VDPAU API and implementation issues
Below are some problems I've come across while implementing a better VPDAU driver for MPlayer than the svn version has. General API issues are listed first, then implementation problems.
Functions to get vsync interval and time
As discussed previously in the MPlayer thread, since the VDPAU implementation refuses to switch frames more than once per display refresh there should be a method to get the current display refresh interval. Otherwise applications can't be sure they're not trying to queue frames more rapidly than VDPAU is willing to show them. Additionally, once you're doing vsync-aware timing, it would also be useful to have a function to directly get the timestamp of a recent vsync (to calculate approximate times of future vsyncs as this plus a multiple of the interval). Once some frames have been displayed you can get vsync times by querying their status, but it would be nicer to have a correct value from the start.
BlockUntilSurfaceIdle: no non-blocking way to wait for event
In general it's not nice that the only way to wait for an event is blocking and can't be integrated in an event loop. This hasn't been a practical problem in my use yet as I haven't queued frames far ahead, but I think it would be more of an issue with multiple queued frames. This could be implemented as an fd that becomes readable when status changes, either with a message about the change or just a dummy byte that means you should recheck the status of the surface(s) you're interested in.
Bad documentation of RenderOutputSurface blend_state parameter
The documentation says "The blend math is the familiar OpenGL blend math: dst.a = equation(blendFactorDstAlpha * dst.a, blendFactorSrcAlpha * src.a)". This should have more details or at least a pointer to the OpenGL documentation - having to go search for the details elsewhere when working on VDPAU is annoying.

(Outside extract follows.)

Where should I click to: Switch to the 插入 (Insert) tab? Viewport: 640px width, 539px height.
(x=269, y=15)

What the current documentation does say is also wrong: the MIN and MAX equations ignore the blend factors. I at least did not remember that from OpenGL and wondered why my code didn't work until I looked up the applicable OpenGL documentation and checked the details there.

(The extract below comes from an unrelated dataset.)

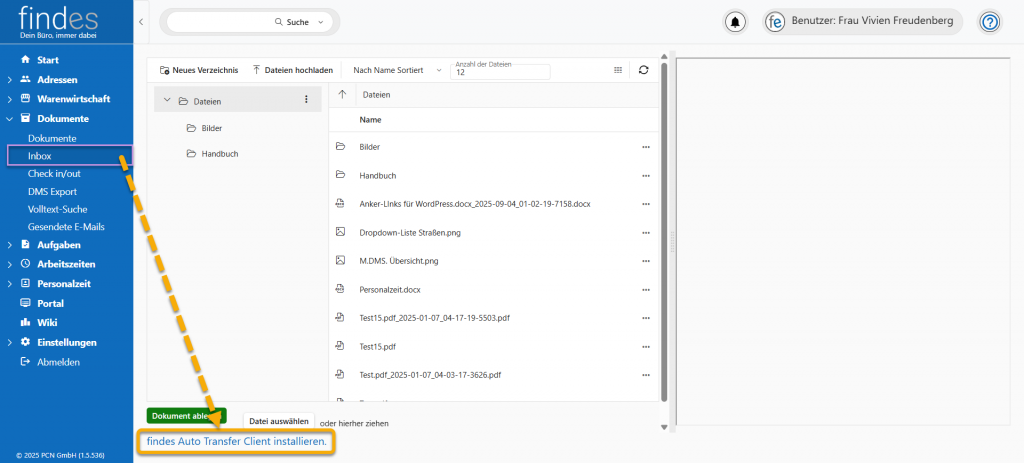Open Inbox in Dokumente menu
The image size is (1024, 463).
pos(40,155)
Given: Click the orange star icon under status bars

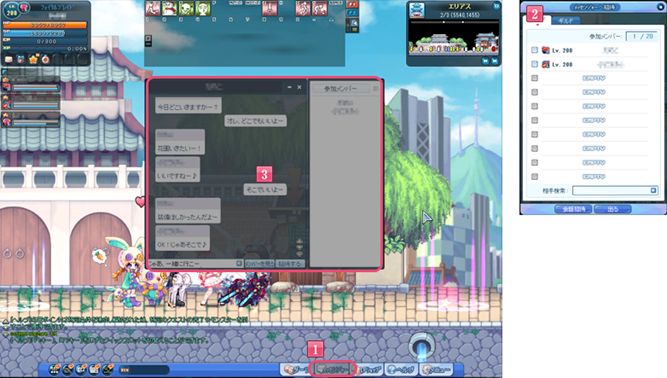Looking at the screenshot, I should (33, 59).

The following issues are more implementation-related. I used a 9500GT with 185.18.36 drivers; I haven't yet tested whether any of them have been fixed in latest drivers.
Trying to queue more than 8 frames for display seems to block. If there is meant to be a limit lower than the amount of surfaces you can allocate then this should be documented.

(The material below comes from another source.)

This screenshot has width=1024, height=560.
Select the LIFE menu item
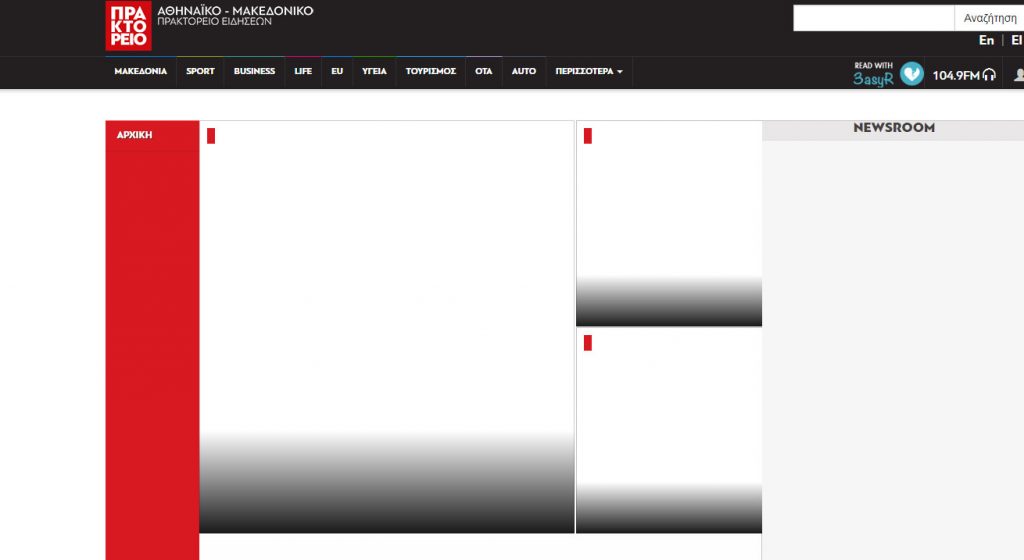pyautogui.click(x=303, y=72)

Queuing up to 8 frames worked if doing nothing else, but trying to do other operations like upload video surfaces while having two or more unshown surfaces queued for display caused the driver to use a lot of CPU (could have been a busyloop until there was only one yet undisplayed surface). This at least looks like a clear implementation problem.
The BlockUntilSurfaceIdle documentation says it will block indefinitely if queried about the most recent surface added to the queue (presumably until a surface is added from another thread, if ever). However in my tests it seems to return with an error, with the corresponding error message being "A catch-all error, used when no other error code applies.".
The VSYNC timestamps returned by QuerySurfaceStatus and BlockUntilSurfaceIdle are quite accurate when using overlay, but when overlay is disabled the accuracy drops a lot. I a test I saw the delta between timestamps returned for frames shown on consecutive display refreshes vary from 11055232 to 12650112 on a 85 Hz display. Other activity in X seems to increase the variation. This instability confused the algorithm I used to estimate VDPAU display FPS (which worked fine with overlay).
I was unable to see ANY difference between bob deinterlacing and the higher modes. The higher modes were slower though so it did look like they were at least enabled properly. I also tested this with plain svn MPlayer to check I hadn't broken anything, but didn't see differences with that either.